Paris Hero Offered an Internship with Local Fire Brigade
Ever since we were children, it has been implanted into our minds that good deeds get rewarded, while bad deeds are punished. We carry this even into our adulthood, where we use a reward as an enticement for people to do well.
This is something we do to people around us, even without our conscious decision. However, sometimes, good deeds go unrewarded. It’s not always that a good deed is given the appropriate reward. That is not the case here though, when Mamoudou Gassama, the man who rescued a child in Paris, is now offered a way to realize his dream of becoming a firefighter.
Finally Rewarded
The 22-year-old man from Mali who was the hero in the rescue of a boy hanging from a balcony over the weekend in Paris, met with firefighters from the Paris fire brigade last Tuesday. Mamoudou Gassama, who arrived in France last September, has been offered a 10-month internship with the brigade and will receive around 600 euros ($690) a month. This is the standard salary for internships in France. The head of the Paris fire brigade said he was welcoming Mamoudou Gassama so that he could discover what their job was like.
“I am going to do everything I can to become a firefighter”, Gassama replied. Videos of Gassama scaling a building in northern Paris and pulling a young boy to safety went viral. French President Macron welcomed Gassama on Monday at the Elysee Palace and offered him to become a French citizen in the coming weeks. Gassama has already been granted legal immigration status.
Immigration Made Easy
Mamoudou Gassama, 22, was an undocumented immigrant from Mali, that became a national hero despite having been in France for less than six months. Meanwhile, the Paris Mayor Hidalgo said the city would help him in his effort to stay in France. At a moment when life is becoming increasingly difficult for immigrants in France, Gassama has become an overnight celebrity after his Saturday night heroics.

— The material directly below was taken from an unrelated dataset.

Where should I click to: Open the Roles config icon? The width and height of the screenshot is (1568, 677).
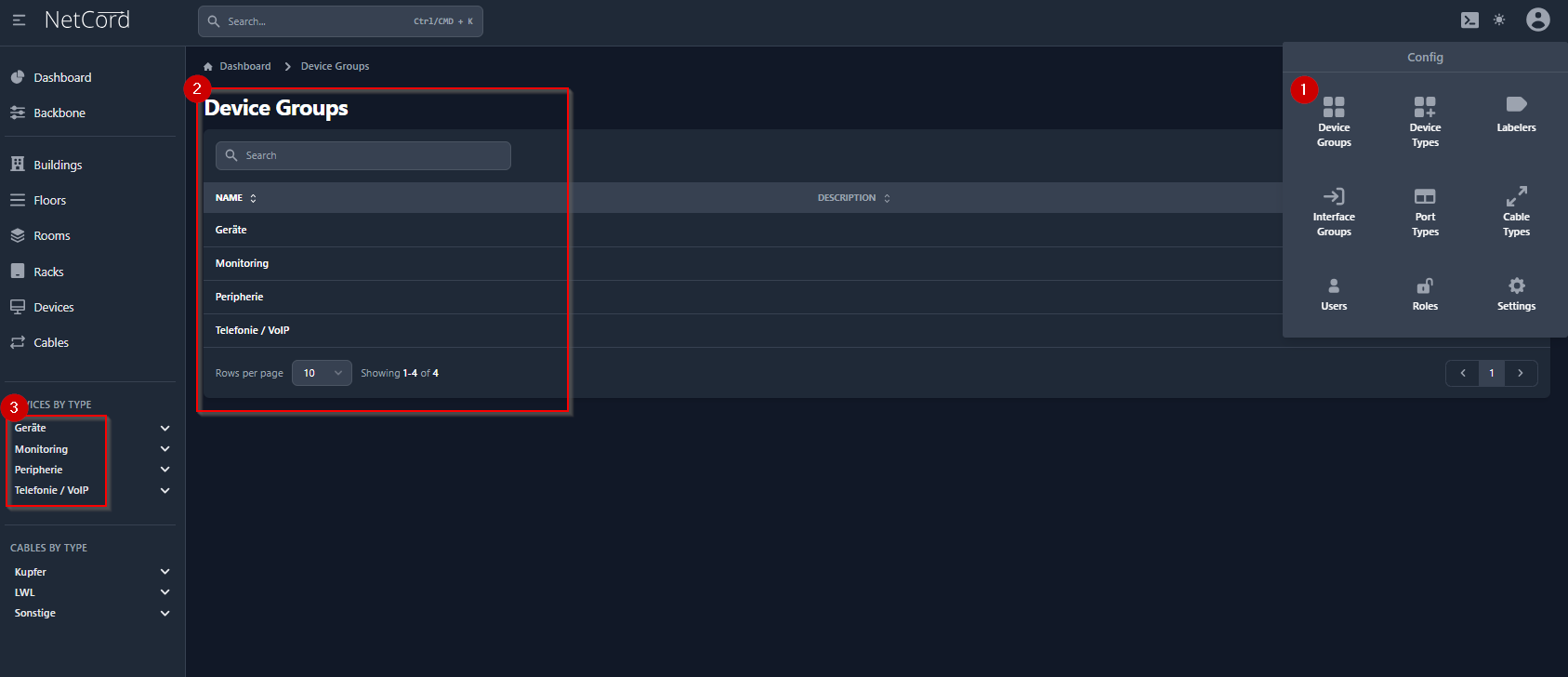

Macron’s government has cracked down on economic immigrants in particular and has doubled the amount of time that authorities can detain newly arrived undocumented immigrants. At the same time, the Interior Ministry also mandated the closure of makeshift migrant camps in Paris; a young male immigrant at one of the camps drowned last May. But critics of the government’s hard-line have seized on Gassama’s example. An online petition calling for him to be granted his residency papers began. When he met Gassama, Macron offered him a job as a firefighter and said his application for naturalization would be streamlined.
On Tuesday morning, Gassama received his residency permit, a process that typically takes months and mountains of paperwork to complete successfully. Hidalgo said via Twitter that Gassama explained to him how he arrived from Mali several months ago, dreaming of building his life in Paris. “I told him that his heroic gesture was an example for all citizens. ”Gassama recounted the chain of events on Saturday night to France’s Le Parisien newspaper.
Story of Heroism
Around 8 p.m., he was with his girlfriend in Paris 18th arrondissement or district. As he was walking down Marx-Dormoy street, he saw a crowd gathered below a building, with people screaming and pointing up. Then he saw the boy, who authorities later said was four. “I climbed up to save him, voilà,” Gassama told Le Parisien. “I did it because it was a kid. I love children very much.”
“I didn’t think about the floors,” he said, referring to the building he scaled. “I didn’t think about the risk.” For many, the question was how the 4-year-old boy had managed to climb over the balcony’s railing in the first place. The child’s mother was not in the city during the incident, and his father, who had apparently left the boy home alone, was questioned by authorities, a judicial source told Agence France-Presse.